Experiments utilizing three different mouse models of breast cancer revealed that::
- TMA-ARBs accumulate in tumors at levels seven times greater than do equal doses of free ARBs and release ARBs into the tumor, with little effect on blood pressure.
- TMA-ARBs normalize the tumor microenvironment – reducing collagen expression, solid stress and blood vessel compression – more than do free ARBs.
- TMA-ARBs induce changes in gene expression indicating reversal of immunosuppression and activate immunosupportive pathways in the tumor microenvironment.
- Combining TMA-ARBs with immune checkpoint blockers results in greater stimulation of antitumor immune response than either therapy alone.
- TMA-ARBs improved the efficacy of immune checkpoint blockers, leading to significantly improved response in models of primary breast cancer and extended survival in metastatic models.
“Although the new TMA-ARB we developed is not yet clinically available, there are many ARBs in clinical use for hypertension. So it is possible that some can be repurposed in combination with immune checkpoint blockers for cancer therapy,” says co-senior author Rakesh K Jain, PhD, director of the Steele Laboratories at MGH and the A.W. Cook Professor of Radiation Oncology at Harvard Medical School. “Following up on our earlier work finding that the ARB losartan could improve delivery of chemotherapy to mouse models of breast and pancreatic cancer, colleagues at the MGH have been conducting a clinical trial combining that drug with chemotherapy and radiation therapy for pancreatic cancer, the results of which are expected to be published soon.

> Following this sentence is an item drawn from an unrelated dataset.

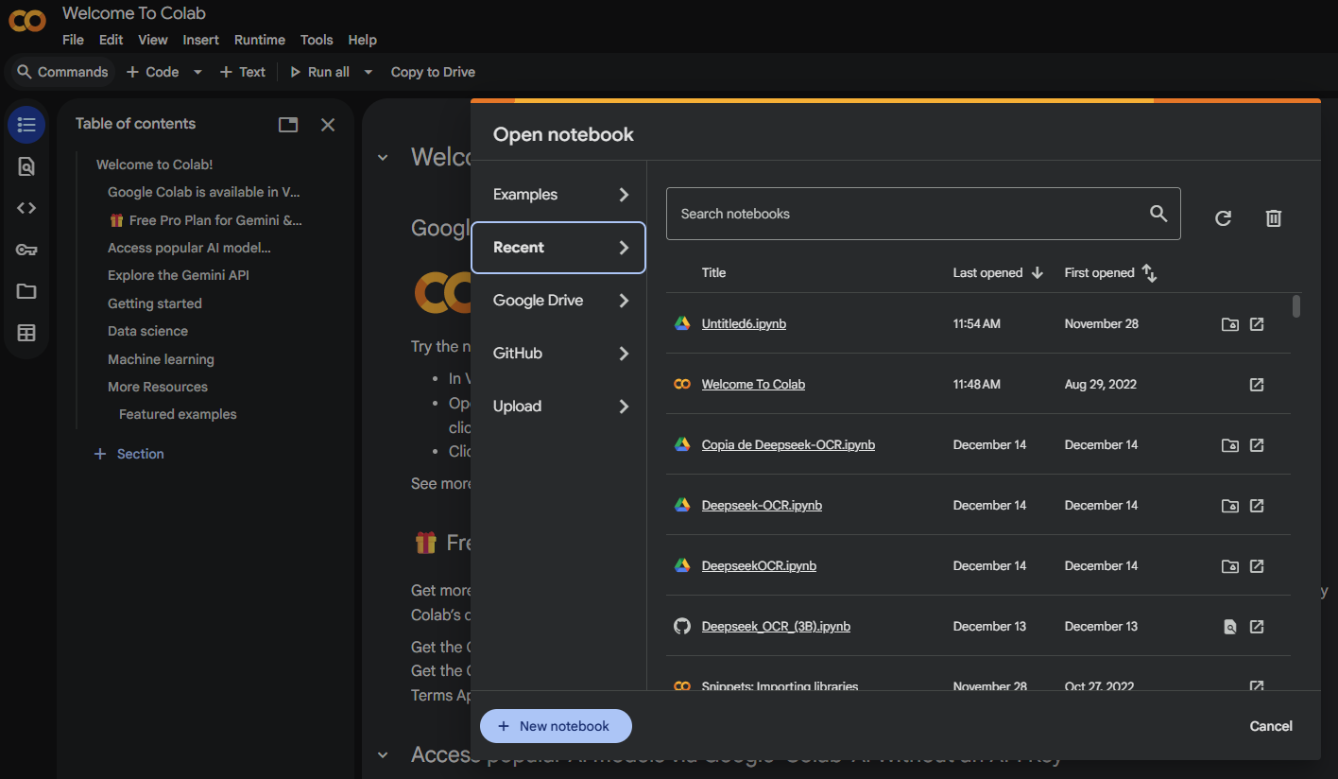Open the Secrets key icon in sidebar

We’re now planning to test ARBs in combination with immune checkpoint blockers and are excited to see whether these preclinical findings will translate into patient care.”
Co-senior author Robert Langer, ScD, Koch Institute Professor at MIT, adds, “Given that about one-fourth of human tumors have excessive amount of matrix, TMA-ARBs have the potential to benefit a large number of cancer patients. But the broader potential of the pH-sensitive drug-polymer conjugates we made is also exciting. This library of highly pH-sensitive polymers was tailored for tumor-selective drug delivery, and this work indicates that these materials could be used to enhance many different types of cancer drugs beyond ARBs.”

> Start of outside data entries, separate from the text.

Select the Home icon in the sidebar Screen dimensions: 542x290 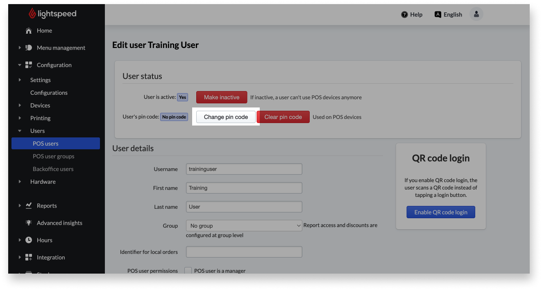[28, 30]
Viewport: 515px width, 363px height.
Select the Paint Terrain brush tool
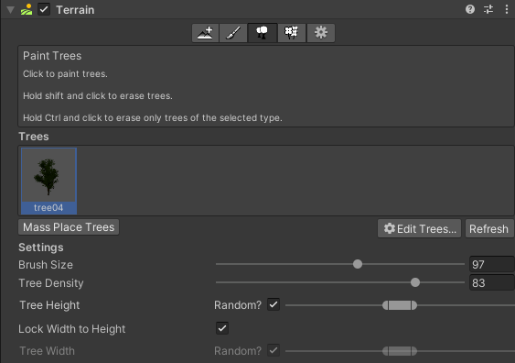(233, 33)
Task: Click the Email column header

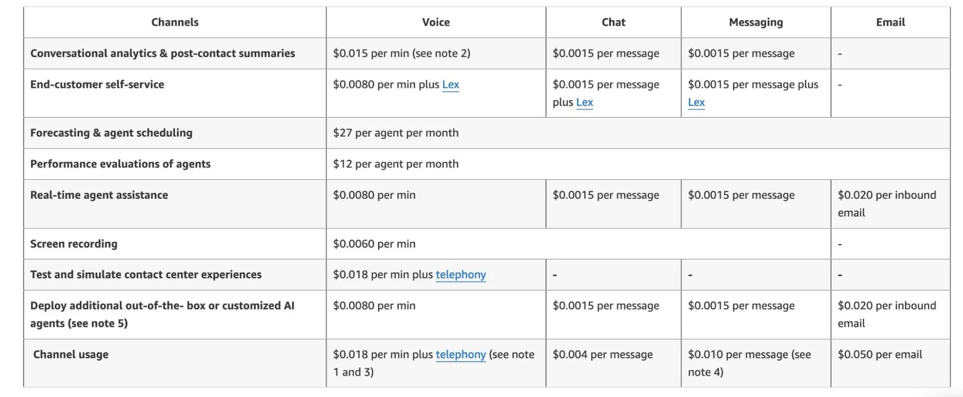Action: [890, 22]
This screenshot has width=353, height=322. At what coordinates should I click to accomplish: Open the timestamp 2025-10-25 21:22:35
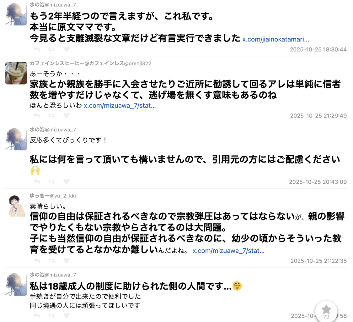318,261
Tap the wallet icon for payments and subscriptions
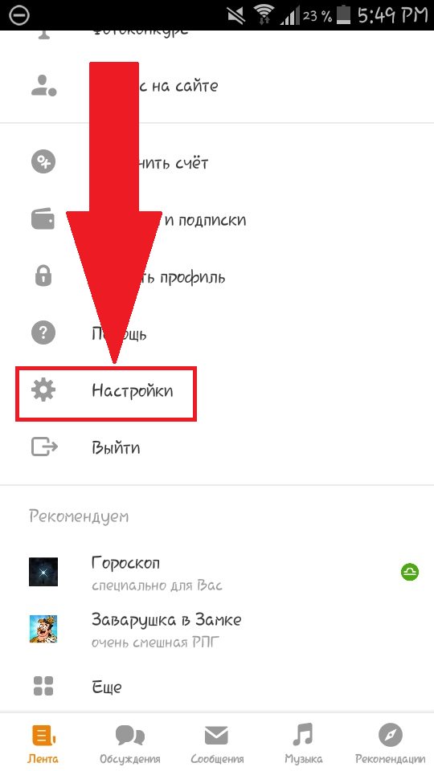 click(43, 218)
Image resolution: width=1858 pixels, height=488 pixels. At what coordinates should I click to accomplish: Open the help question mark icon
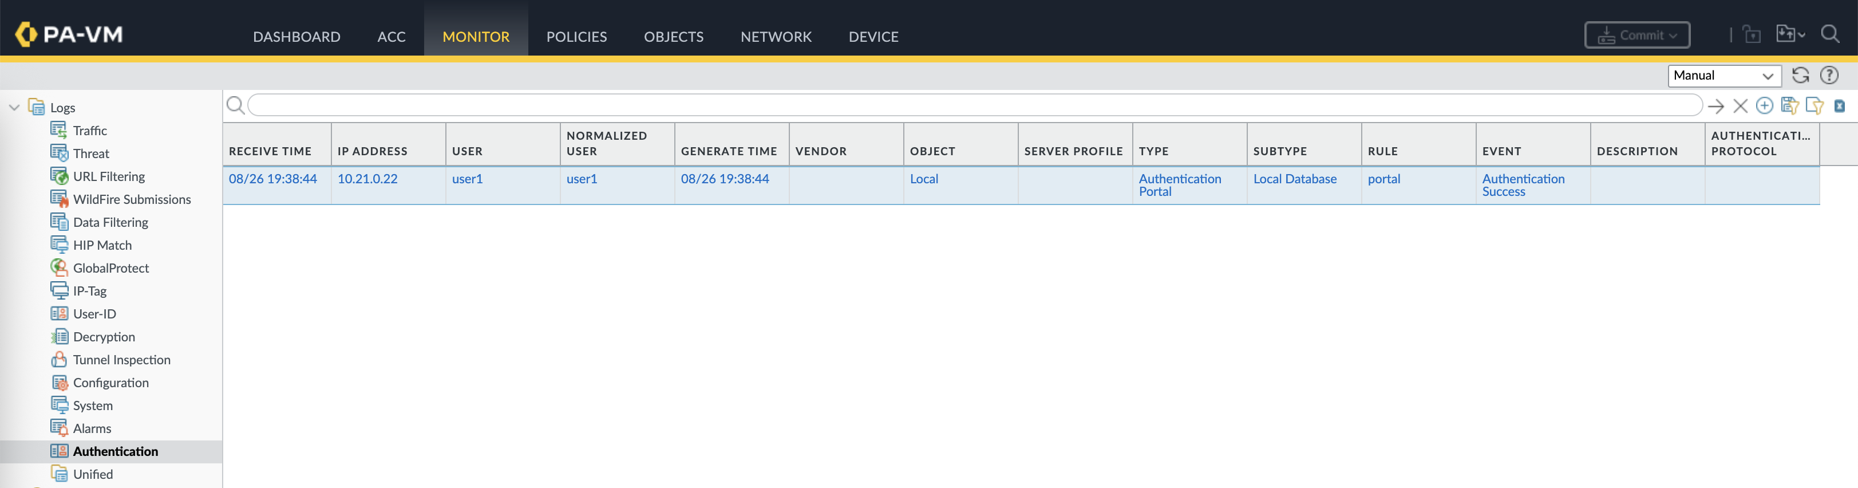1829,75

Co-lead authors of the PNAS paper with Chauhan are Ivy Chen, PhD, Steele Labs, and Rong Tong, PhD, formerly of the Koch Institute at MIT and now at Virginia Institute of Technology. Additional co-authors are Mei Rosa Ng, John Martin, Kamila Naxerova, PhD, Michelle Wu, Peigen Huang, and Yves Boucher, PhD, Steele Labs, and Daniel Kohane, MD, PhD, Boston Children’s Hospital.
Support for the study includes a Dana-Farber Institute/MIT Koch Institute Bridge Project grant; a Ludwig Center at Harvard grant; National Institutes of Health grants P01-CA080124, R01-CA126642, R01-CA085140, R01-CA115767, R01-CA098706, R01-CA208205, U01-CA224173 and R35-CA197743; and Department of Defense Breast Cancer Research Program Innovator Award W81XWH-10-1-0016.